After initialization:

• self.vals = [1, 2, 3, 4, 6, 7] (all values in ascending order)
• self.cur = 0 (pointing to index 0)

Step 2: First hasNext() call

• Check: cur (0) < len(vals) (6) → Returns true

Step 3: First next() call

• Get vals[0] = 1
• Increment cursor: cur = 1
• Return 1

Step 4: Second next() call

• Get vals[1] = 2
• Increment cursor: cur = 2
• Return 2

Step 5: Continue iterating...

• next() returns 3, cursor becomes 3
• next() returns 4, cursor becomes 4
• next() returns 6, cursor becomes 5
• next() returns 7, cursor becomes 6

Step 6: Final hasNext() call

• Check: cur (6) < len(vals) (6) → Returns false
• No more elements to iterate!

The iterator successfully returned all BST values in ascending order: 1, 2, 3, 4, 6, 7.

Solution Implementation

Time and Space Complexity

Time Complexity:

• __init__: O(n) where n is the number of nodes in the BST. The inorder traversal visits each node exactly once to build the values array.
• next(): O(1) as it simply accesses an element from the array by index and increments the cursor.
• hasNext(): O(1) as it only performs a simple comparison between the cursor and array length.

Space Complexity:

• Overall: O(n) where n is the number of nodes in the BST.
  • The self.vals array stores all n values from the tree.
  • The recursive inorder traversal uses O(h) space for the call stack, where h is the height of the tree. In the worst case (skewed tree), h = n, and in the best case (balanced tree), h = log(n).
  • Since we're storing all values in the array, the dominant space complexity is O(n).
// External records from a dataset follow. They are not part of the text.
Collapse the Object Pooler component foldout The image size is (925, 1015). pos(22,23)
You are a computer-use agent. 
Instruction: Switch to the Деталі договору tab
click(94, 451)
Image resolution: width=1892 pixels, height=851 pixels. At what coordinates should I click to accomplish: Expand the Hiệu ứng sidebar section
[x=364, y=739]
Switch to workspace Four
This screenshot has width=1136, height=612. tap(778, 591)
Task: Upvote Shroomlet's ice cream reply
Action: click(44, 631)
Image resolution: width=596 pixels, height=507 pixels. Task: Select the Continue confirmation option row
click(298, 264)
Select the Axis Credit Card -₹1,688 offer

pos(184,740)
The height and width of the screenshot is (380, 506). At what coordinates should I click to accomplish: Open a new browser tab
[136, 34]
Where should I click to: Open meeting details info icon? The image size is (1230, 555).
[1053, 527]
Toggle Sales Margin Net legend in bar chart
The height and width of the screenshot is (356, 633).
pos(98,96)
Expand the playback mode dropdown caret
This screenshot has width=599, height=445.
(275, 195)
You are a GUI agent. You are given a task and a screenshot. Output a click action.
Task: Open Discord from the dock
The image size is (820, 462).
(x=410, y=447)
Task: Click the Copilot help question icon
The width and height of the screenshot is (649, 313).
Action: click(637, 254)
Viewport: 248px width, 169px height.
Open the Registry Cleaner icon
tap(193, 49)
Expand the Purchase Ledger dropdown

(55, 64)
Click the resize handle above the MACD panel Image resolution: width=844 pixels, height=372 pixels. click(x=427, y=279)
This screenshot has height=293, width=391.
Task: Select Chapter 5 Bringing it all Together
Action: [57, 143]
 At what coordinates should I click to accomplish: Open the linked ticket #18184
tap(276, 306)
Note: This implementation trades space for simplicity by pre-computing all values during initialization. An alternative approach using a stack could achieve O(h) average space complexity by computing values on-demand during iteration.

Common Pitfalls

1. Memory Inefficiency for Large Trees

The preprocessing approach stores all n values upfront, which can be problematic for very large BSTs where memory is constrained. If the BST contains millions of nodes but you only need to iterate through a few elements, you're wasting significant memory.

Solution: Use a lazy evaluation approach with a stack to store only the path to the current node:

class BSTIterator:
    def __init__(self, root: TreeNode):
        self.stack = []
        self._push_all_left(root)
  
    def _push_all_left(self, node):
        while node:
            self.stack.append(node)
            node = node.left
  
    def next(self) -> int:
        node = self.stack.pop()
        if node.right:
            self._push_all_left(node.right)
        return node.val
  
    def hasNext(self) -> bool:
        return len(self.stack) > 0

This approach uses O(h) space where h is the height of the tree, instead of O(n).

2. Handling Empty Trees

The current solution works correctly for empty trees (when root is None), but developers might forget to test this edge case or might add unnecessary null checks.

What to verify:

• Empty tree should result in hasNext() returning False immediately
• The values list remains empty, so the cursor logic still works

3. Thread Safety Issues

If multiple threads try to use the same iterator instance concurrently, the shared current_index variable can lead to race conditions where:

• Two threads might get the same value from next()
• The index might skip values or go out of bounds

Solution: Either:

• Document that the iterator is not thread-safe
• Add synchronization locks around state modifications
• Create separate iterator instances for each thread

4. Incorrect Assumption About BST Properties

Developers might assume the BST is balanced or has specific properties. The solution works for any valid BST structure (balanced or unbalanced), but performance characteristics differ:

• Balanced BST: Stack approach uses O(log n) space
• Skewed BST: Stack approach uses O(n) space in worst case

Always consider worst-case scenarios when analyzing complexity.